● Assignment
Give back an exact copy of the lines in the records below, from the line that has "Двигатель и детали двигателя (46, 269)" through the line that has "Система охлаждения (39, 276)", and nothing besides.
-- Input records follows --
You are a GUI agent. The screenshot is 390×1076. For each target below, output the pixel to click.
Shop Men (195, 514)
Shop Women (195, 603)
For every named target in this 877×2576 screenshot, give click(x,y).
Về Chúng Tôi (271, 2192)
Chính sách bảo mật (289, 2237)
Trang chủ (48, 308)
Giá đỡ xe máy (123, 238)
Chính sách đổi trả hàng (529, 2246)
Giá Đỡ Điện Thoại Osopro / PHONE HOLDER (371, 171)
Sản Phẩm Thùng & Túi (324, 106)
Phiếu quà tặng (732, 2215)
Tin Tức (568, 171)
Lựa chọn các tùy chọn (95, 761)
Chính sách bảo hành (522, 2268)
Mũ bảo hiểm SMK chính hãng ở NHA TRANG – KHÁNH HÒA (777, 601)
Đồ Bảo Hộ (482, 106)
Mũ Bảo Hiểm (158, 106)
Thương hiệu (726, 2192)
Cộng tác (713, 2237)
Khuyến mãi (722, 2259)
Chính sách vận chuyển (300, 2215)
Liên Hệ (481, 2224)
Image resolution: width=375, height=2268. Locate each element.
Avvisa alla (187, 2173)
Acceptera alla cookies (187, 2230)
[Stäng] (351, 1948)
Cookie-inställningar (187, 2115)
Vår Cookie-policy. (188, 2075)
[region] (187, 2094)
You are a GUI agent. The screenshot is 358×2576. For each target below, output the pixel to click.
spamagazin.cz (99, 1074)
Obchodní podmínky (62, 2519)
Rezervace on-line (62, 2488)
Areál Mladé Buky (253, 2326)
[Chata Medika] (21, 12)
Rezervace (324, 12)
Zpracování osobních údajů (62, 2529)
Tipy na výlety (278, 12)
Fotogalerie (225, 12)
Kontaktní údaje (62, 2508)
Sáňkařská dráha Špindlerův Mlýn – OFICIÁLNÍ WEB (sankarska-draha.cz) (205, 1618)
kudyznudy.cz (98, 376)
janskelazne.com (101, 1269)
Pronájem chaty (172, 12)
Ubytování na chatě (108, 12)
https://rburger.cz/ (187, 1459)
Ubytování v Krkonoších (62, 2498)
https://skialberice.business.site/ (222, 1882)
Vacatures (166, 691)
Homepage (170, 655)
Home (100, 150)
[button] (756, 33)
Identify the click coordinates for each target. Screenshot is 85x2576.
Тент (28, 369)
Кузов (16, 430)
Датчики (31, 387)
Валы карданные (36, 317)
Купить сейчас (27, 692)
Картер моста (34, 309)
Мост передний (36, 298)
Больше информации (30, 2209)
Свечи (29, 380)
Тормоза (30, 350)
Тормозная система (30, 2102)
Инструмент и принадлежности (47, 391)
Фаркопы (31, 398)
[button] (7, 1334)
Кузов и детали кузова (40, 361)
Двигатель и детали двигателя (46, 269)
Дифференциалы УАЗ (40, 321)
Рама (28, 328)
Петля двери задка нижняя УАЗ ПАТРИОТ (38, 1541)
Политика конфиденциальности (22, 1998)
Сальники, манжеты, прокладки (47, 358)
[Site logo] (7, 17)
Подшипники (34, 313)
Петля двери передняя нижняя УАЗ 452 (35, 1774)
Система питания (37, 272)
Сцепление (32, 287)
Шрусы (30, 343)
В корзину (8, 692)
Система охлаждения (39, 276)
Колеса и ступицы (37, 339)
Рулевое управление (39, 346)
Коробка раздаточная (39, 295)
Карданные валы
-- Input records concluded --
● Answer box
Двигатель и детали двигателя (46, 269)
Дифференциалы УАЗ (40, 321)
Рама (28, 328)
Петля двери задка нижняя УАЗ ПАТРИОТ (38, 1541)
Политика конфиденциальности (22, 1998)
Сальники, манжеты, прокладки (47, 358)
[Site logo] (7, 17)
Подшипники (34, 313)
Петля двери передняя нижняя УАЗ 452 (35, 1774)
Система питания (37, 272)
Сцепление (32, 287)
Шрусы (30, 343)
В корзину (8, 692)
Система охлаждения (39, 276)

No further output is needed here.